Task to carry out:
Condense the paragraph of the source text below that begins "Figure 2 shows the data" into a bulleted list that keeps its main facts.

Source text:
━━━━━━━━━━━━━━━━━━━━━━━━━━━━━━

KPFM measurements on the gold sample suggested small regions of chemical contrast could form, and are discussed in supplemental Fig. S6. Surface potential characterization on the scale of a single deposits was not possible due to the small size and significant curvature thereof, but larger scale variations in surface potential are noted.

Figure 2 shows the data from EFM scans on a much smaller region of this gold sample after galvanostatic biasing for a total of approximately 2400 s in 600 s (10 min) intervals of lithium deposition, with approximately 360 s of open circuit relaxation and 30 s of galvanostatic lithium stripping behavior at the same current, to help ensure the electrolyte does not polarize excessively. The response largely appears to mirror the sample topography (expected in the case of a thin, insulating, imperfectly dielectric SEI, and discussed in greater detail in the corresponding discussion section), with the exception of the image in Fig. 2B. Figure 2B appears to broadly reflect topography, but with an overlay that appears to reflect local curvature (crevices between deposits are highlighted, the tops of deposits are darker). These patterns in the amplitude signal do not change appreciably in response to the polarity of bias applied between the tip and sample, do change in response to changing the frequency to which the cantilever is tuned (and thus, the average phase response of the image), and match topography much more clearly when taken with the tip tuned on the right shoulder (frequency above the tip's resonance) as opposed to the left shoulder (frequency below the tip's resonance, see Fig. S8). This is due to the long-range nature of the attractive force provided by the tip-sample bias distorting the relationship between amplitude and phase in AC AFM, and is discussed in further detail in the corresponding discussion section. The patterns in EFM phase response (low on peaks, high in valleys) are qualitatively the same throughout.

━━━━━━━━━━━━━━━━━━━━━━━━━━━━━━

Source material:
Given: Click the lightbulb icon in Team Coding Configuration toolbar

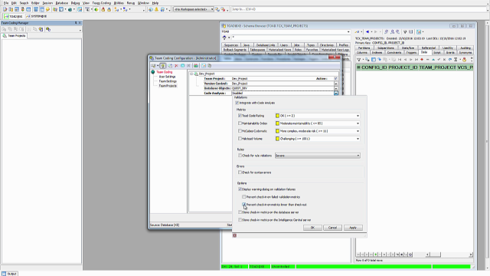Looking at the screenshot, I should tap(163, 66).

━━━━━━━━━━━━━━━━━━━━━━━━━━━━━━

The answer:
- Figure 2 shows EFM scans of a much smaller region of the gold sample after about 2400 s of galvanostatic biasing.
- The biasing ran in 600 s (10 min) intervals of lithium deposition. Each interval had about 360 s of open circuit relaxation and 30 s of lithium stripping at the same current, which helps keep the electrolyte from polarizing excessively.
- The response largely mirrors the sample topography, as expected for a thin, insulating, imperfectly dielectric SEI. Fig. 2B is the exception.
- Fig. 2B broadly reflects topography, with an overlay that tracks local curvature: crevices between deposits are highlighted and deposit tops are darker.
- These amplitude patterns do not change appreciably with the polarity of the tip-sample bias.
- They do change with the cantilever's tuning frequency. They match topography more clearly on the right shoulder (above resonance) than on the left shoulder (below resonance).
- This effect comes from the long-range attractive force of the tip-sample bias, which distorts the relationship between amplitude and phase in AC AFM.
- The EFM phase patterns, low on peaks and high in valleys, are qualitatively the same throughout.